Nous l'avons vu plus haut, l'industrie maritime essaye de « verdir son image », notamment par le biais de la commande de navires respectueux de l'environnement pour des compagnies maritimes telles que Maersk, Wilh Wilhelmsen ou Louis Dreyfus Armateurs. Les exemples ne manquent pas dans ce domaine.

Il n'y a qu'à consulter les sites internet ou les rapports annuels de toutes ces compagnies pour s'en apercevoir : le shipping vert est mis a l'honneur, chacun se voulant plus vert et plus « qualitatif » que son voisin.

En outre, un suivi attentif de la presse spécialisée dans le shipping (Lloyd's List, Tradewinds) vient corroborer ces constatations. Il n'est pas un jour sans qu'un article ou un éditorial aborde la question de la législation NOx/SOx, des solutions pour réduire les émissions de CO2 du secteur ou des actions des compagnies maritimes en faveur de l'environnement.

Cette permanence des thématiques vertes malgré la santé fragile du secteur suite à la crise 2008 et à une surcapacité désormais structurelle montre bien l'importance de la thématique au sein de l'industrie.

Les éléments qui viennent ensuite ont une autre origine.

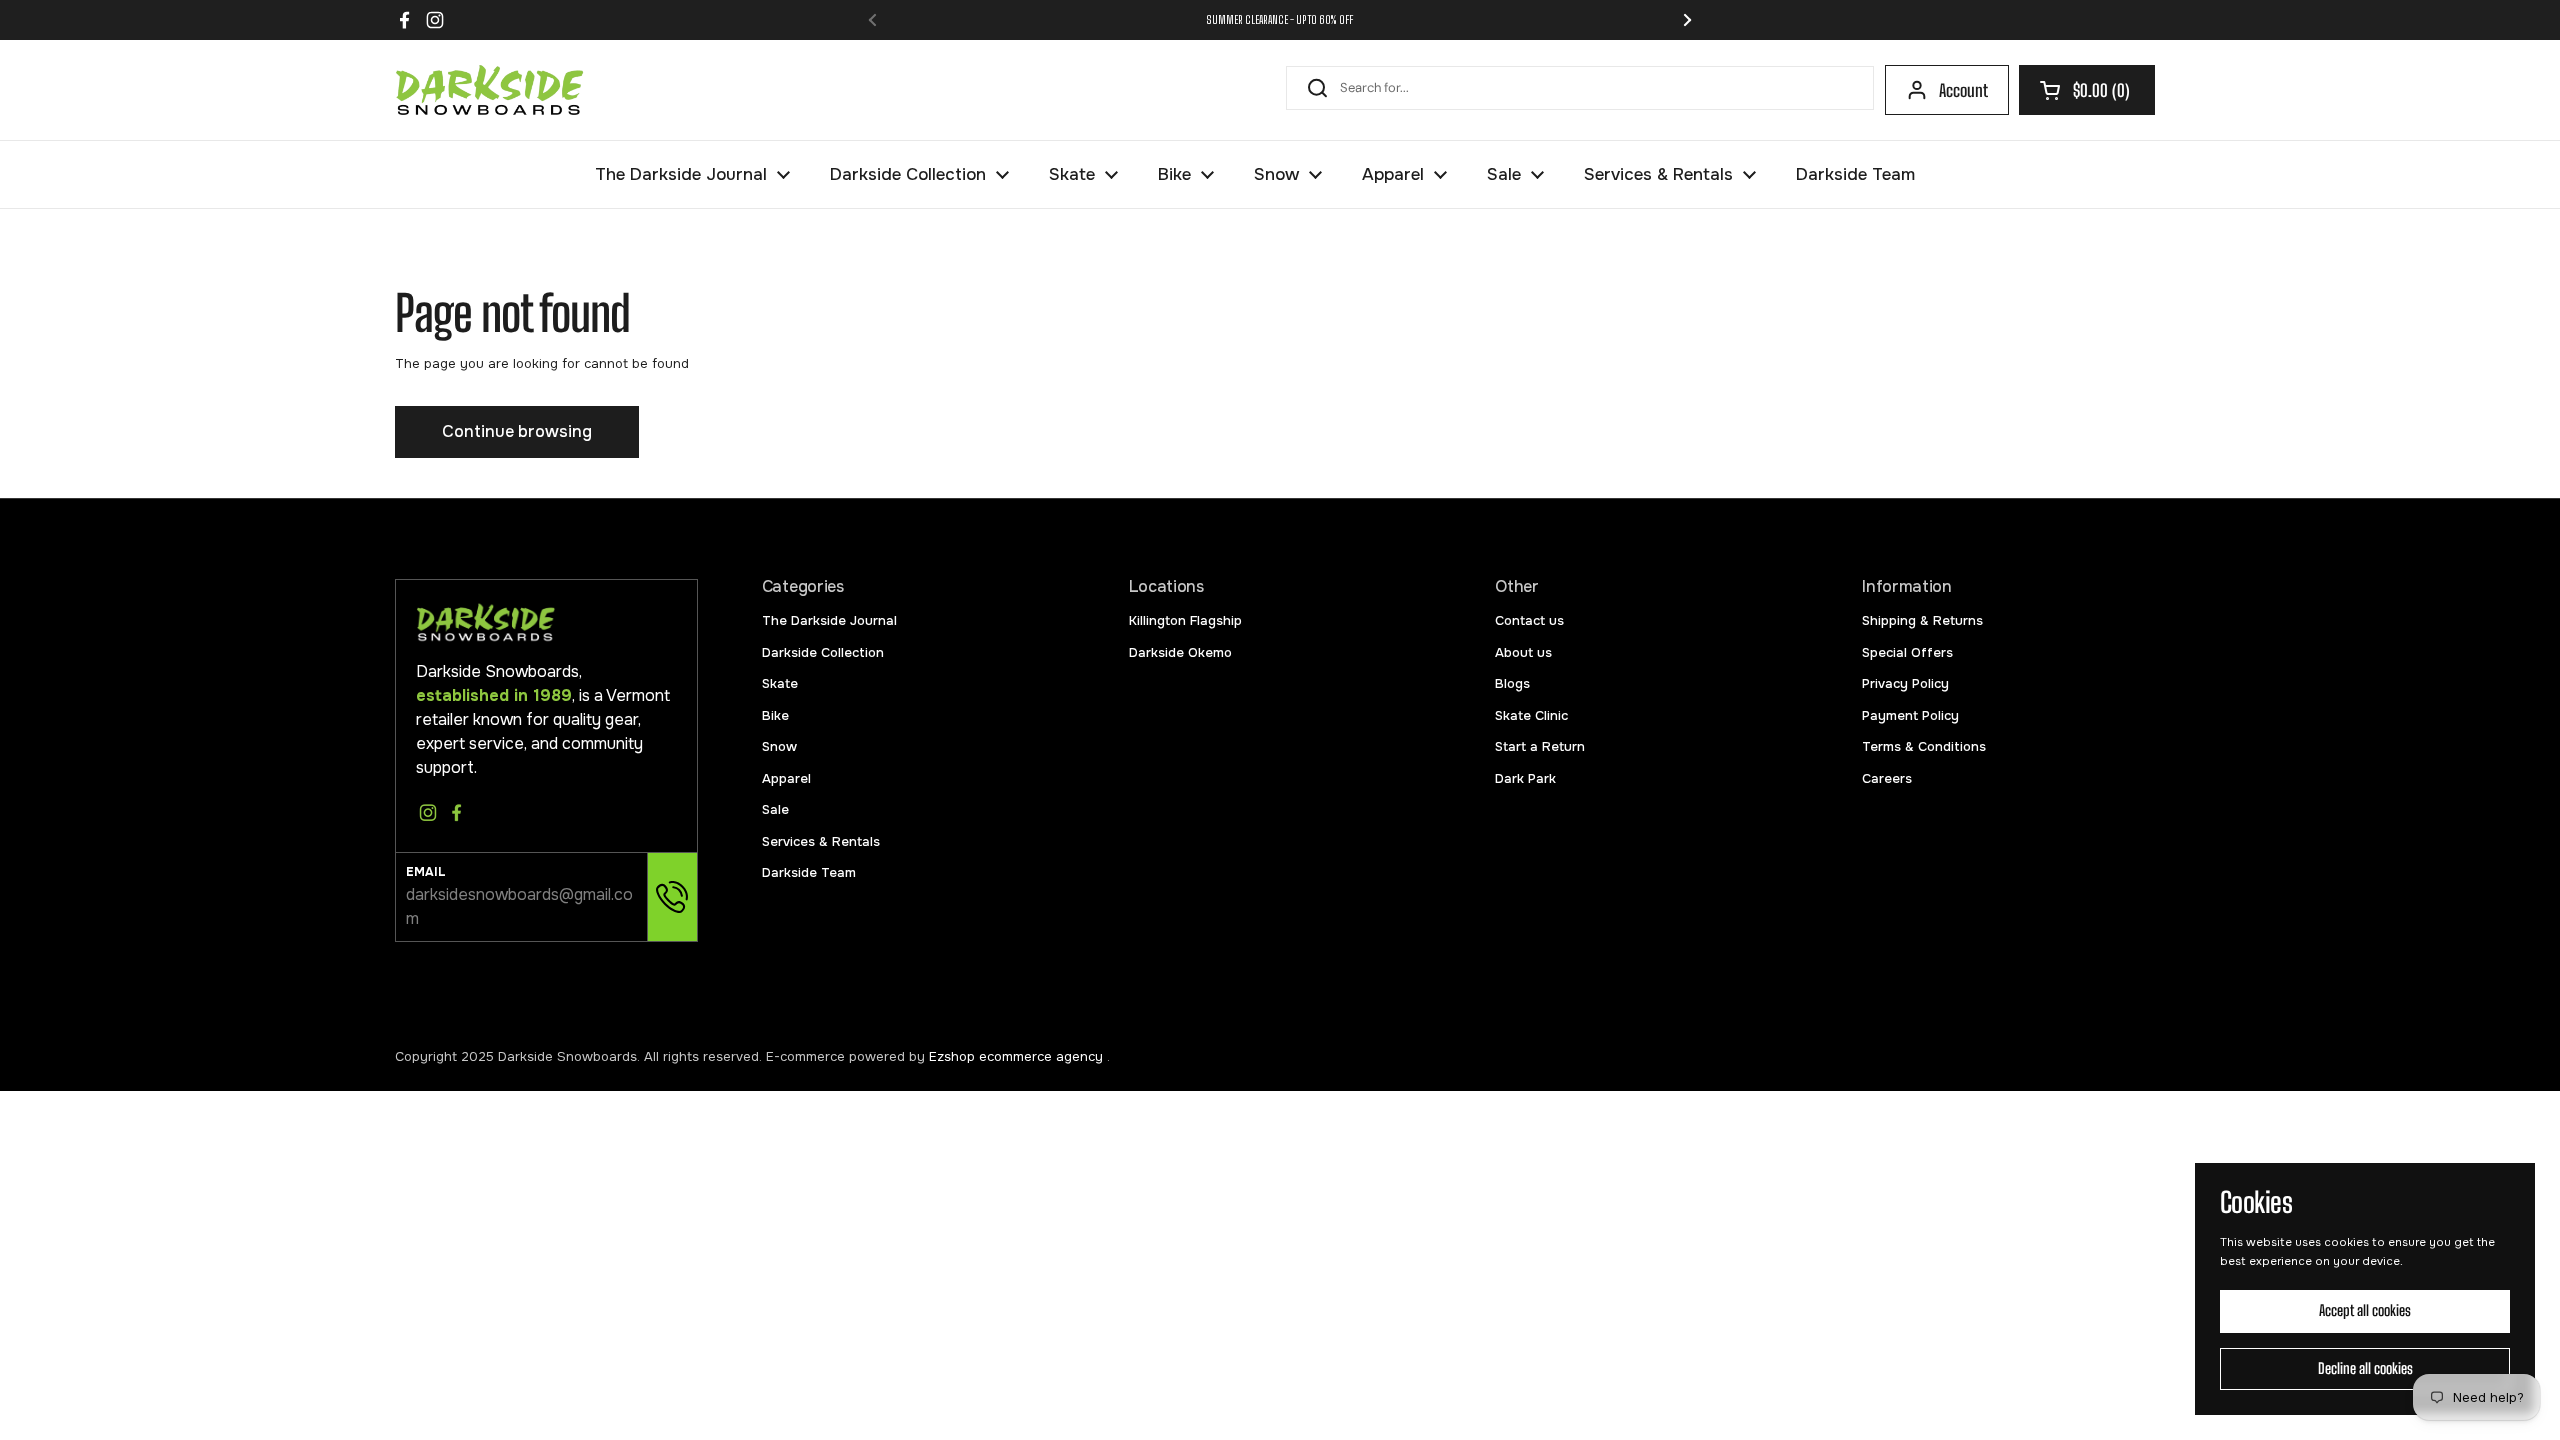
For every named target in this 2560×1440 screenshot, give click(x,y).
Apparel (786, 778)
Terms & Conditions (1924, 746)
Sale (775, 809)
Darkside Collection (823, 652)
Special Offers (1907, 652)
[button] (2087, 90)
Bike (775, 715)
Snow (779, 746)
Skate (780, 683)
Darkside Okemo (1180, 652)
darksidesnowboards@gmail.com (519, 906)
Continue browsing (517, 431)
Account (1963, 90)
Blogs (1512, 683)
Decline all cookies (2365, 1368)
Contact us (1529, 620)
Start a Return (1540, 746)
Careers (1887, 778)
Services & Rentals (821, 841)
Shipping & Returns (1922, 620)
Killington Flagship (1185, 620)
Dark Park (1525, 778)
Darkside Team (809, 872)
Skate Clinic (1531, 715)
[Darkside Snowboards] (490, 90)
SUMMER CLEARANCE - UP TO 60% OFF (1280, 19)
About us (1523, 652)
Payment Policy (1910, 715)
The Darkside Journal (829, 620)
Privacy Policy (1905, 683)
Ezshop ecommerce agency (1018, 1056)
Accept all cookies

Certaines initiatives isolées tendent a s'institutionnaliser progressivement, réunissant armateurs et chargeurs autour de certaines pratiques vertueuses, rendant possible l'émergence d'un « engrenage vert » vers un transport maritime de qualité.

Ainsi, des initiatives telles que le Clean Cargo Group réunissent chargeurs et armateurs autour de l'incorporation de pratiques sociales et environnementales dans le shipping. Le but est de parvenir a une harmonisation des conduites et à un partage des informations accru en matière environnementale entre chargeurs et armateurs.

Dans le cadre d'une démarche commune, les membres du Clean Cargo Group se sont associés au sein du programme Beyond monitoring -au-delà de la surveillance- visant à partager et à publier les données environnementales de chacun des membres.

Le groupe Ikea a calculé que 80% de ses émissions de Co2 provenaient des transports qu'elle utilisait. Elle a donc demandé aux transporteurs auxquels elle a recours de lui fournir leurs chiffres en matière

d'émissions de Co2, afin de travailler conjointement à leur réduction. Wal-Mart a également mis en oeuvre de tels systèmes de partage des données avec ses transporteurs72.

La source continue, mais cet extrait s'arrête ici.